◆ Task 1
Echo the HR advice text on changing jobs word for word.

◆ Article
Exit strategy, image control, ADA coverage.
Q How can I change jobs without burning bridges with my current employer?
A HR professionals certainly know better than anyone how disruptive the loss of a good employee can be. No matter what is prompting the desire to seek employment elsewhere, the end result should be a professional transition from one job to another. Here are a few tips:
* Ask yourself if anything could be done to retain you. For example, is the reason correctible by a pay increase or change in job duties? Sticking with a current employer may prove more advantageous in the long run when seniority-based benefits and job security are considered.
* Be professional while conducting a job search. For example, conduct online searches at home, don't use your employer's office printers and copy machines to produce resumes, and schedule vacation time rather than call in sick when you need time off for interviews.
* Plan for a smooth transition by documenting the status of projects, updating files and making notes of issues that will be helpful for a successor. Avoid destroying any files or documents at this point, however.
* Review company policies on notice, final pay and the overall exit process.
* Put your resignation in writing, and keep the tone professional and limited to final date of employment and general reason for leaving. Don't give more notice than is requested, and be prepared for the possibility that you will be asked to leave immediately. A sample letter of resignation is available in the HR Tools section of the Society for Human Resource Management's web site at www.shrm.org.
* Arrange a well-timed meeting with the boss to "discuss an important matter." Introduce the subject gradually by letting your boss know what led you to explore options. If the company has a retention program and you are open to negotiation, make sure you explain that the final decision has not yet been made.

◆ Task 2
Reproduce everything in the records from the line containing "Provide the [x, y]" down to the end of the records, swapping "center position" for "midpoint" and leaving all else unchanged.

◆ Recorded information
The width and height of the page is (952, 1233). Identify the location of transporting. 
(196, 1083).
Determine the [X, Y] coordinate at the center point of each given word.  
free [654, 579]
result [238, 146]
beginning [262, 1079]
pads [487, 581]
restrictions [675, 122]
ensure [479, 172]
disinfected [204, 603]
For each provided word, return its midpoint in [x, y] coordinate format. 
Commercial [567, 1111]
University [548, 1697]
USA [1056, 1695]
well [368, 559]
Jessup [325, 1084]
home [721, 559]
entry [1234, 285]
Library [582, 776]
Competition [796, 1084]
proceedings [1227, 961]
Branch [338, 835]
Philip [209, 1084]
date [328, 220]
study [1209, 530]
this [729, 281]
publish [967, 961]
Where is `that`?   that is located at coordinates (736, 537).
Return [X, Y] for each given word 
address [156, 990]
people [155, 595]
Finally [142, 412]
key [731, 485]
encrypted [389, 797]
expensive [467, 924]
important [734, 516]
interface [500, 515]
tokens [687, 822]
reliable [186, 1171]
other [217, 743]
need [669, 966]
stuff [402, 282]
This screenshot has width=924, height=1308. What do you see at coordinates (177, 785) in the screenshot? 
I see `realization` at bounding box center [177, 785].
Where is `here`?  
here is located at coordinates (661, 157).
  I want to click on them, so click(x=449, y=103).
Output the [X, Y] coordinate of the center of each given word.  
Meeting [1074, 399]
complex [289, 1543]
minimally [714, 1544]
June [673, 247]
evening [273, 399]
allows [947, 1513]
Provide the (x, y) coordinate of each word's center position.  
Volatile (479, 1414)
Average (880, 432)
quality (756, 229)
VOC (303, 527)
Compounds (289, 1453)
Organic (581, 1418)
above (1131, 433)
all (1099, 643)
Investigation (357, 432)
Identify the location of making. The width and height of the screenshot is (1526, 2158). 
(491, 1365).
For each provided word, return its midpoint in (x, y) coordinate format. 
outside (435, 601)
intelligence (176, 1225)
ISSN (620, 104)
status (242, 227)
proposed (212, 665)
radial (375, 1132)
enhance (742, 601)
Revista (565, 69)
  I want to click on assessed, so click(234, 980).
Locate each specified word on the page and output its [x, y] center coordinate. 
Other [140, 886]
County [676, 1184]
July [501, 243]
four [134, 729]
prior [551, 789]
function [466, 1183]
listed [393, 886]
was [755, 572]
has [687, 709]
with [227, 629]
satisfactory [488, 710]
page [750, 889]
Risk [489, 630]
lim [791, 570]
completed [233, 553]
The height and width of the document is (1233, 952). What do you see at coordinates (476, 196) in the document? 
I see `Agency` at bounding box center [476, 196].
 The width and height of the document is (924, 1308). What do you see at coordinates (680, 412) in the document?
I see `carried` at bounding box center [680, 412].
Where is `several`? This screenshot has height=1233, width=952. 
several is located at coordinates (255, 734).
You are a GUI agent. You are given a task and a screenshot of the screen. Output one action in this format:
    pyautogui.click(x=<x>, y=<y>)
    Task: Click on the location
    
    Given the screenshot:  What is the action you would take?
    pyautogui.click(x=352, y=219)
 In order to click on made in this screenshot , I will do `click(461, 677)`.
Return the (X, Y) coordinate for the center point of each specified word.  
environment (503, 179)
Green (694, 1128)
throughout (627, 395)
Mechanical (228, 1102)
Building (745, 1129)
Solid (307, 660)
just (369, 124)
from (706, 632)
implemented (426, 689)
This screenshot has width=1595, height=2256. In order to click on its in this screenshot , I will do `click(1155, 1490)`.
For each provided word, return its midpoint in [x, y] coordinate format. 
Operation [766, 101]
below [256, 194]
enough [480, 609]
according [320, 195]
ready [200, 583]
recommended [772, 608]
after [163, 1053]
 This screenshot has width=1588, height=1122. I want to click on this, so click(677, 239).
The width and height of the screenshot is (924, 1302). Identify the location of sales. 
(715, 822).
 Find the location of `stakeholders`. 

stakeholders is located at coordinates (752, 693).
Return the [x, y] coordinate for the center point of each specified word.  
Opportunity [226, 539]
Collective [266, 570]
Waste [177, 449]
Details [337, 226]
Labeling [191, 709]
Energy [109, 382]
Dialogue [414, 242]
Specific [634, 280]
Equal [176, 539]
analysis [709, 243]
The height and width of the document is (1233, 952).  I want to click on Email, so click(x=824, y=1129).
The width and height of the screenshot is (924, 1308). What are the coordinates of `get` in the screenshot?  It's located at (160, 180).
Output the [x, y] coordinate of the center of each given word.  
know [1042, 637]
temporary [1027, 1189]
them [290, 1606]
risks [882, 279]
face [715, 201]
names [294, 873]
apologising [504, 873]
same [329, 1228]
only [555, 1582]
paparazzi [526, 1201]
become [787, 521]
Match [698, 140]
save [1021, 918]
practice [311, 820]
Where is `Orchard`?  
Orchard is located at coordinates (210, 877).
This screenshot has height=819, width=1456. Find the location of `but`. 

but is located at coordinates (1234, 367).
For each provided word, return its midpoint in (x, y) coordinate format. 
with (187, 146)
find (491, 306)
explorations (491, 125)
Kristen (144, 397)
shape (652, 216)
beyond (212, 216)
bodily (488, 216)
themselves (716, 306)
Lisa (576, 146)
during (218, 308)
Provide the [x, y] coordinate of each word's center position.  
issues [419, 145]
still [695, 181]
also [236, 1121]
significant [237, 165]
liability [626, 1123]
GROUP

◆ Exercise answer 1
Exit strategy, image control, ADA coverage.
Q How can I change jobs without burning bridges with my current employer?
A HR professionals certainly know better than anyone how disruptive the loss of a good employee can be. No matter what is prompting the desire to seek employment elsewhere, the end result should be a professional transition from one job to another. Here are a few tips:
* Ask yourself if anything could be done to retain you. For example, is the reason correctible by a pay increase or change in job duties? Sticking with a current employer may prove more advantageous in the long run when seniority-based benefits and job security are considered.
* Be professional while conducting a job search. For example, conduct online searches at home, don't use your employer's office printers and copy machines to produce resumes, and schedule vacation time rather than call in sick when you need time off for interviews.
* Plan for a smooth transition by documenting the status of projects, updating files and making notes of issues that will be helpful for a successor. Avoid destroying any files or documents at this point, however.
* Review company policies on notice, final pay and the overall exit process.
* Put your resignation in writing, and keep the tone professional and limited to final date of employment and general reason for leaving. Don't give more notice than is requested, and be prepared for the possibility that you will be asked to leave immediately. A sample letter of resignation is available in the HR Tools section of the Society for Human Resource Management's web site at www.shrm.org.
* Arrange a well-timed meeting with the boss to "discuss an important matter." Introduce the subject gradually by letting your boss know what led you to explore options. If the company has a retention program and you are open to negotiation, make sure you explain that the final decision has not yet been made.

◆ Exercise answer 2
Provide the [x, y] coordinate of each word's midpoint.  
issues [419, 145]
still [695, 181]
also [236, 1121]
significant [237, 165]
liability [626, 1123]
GROUP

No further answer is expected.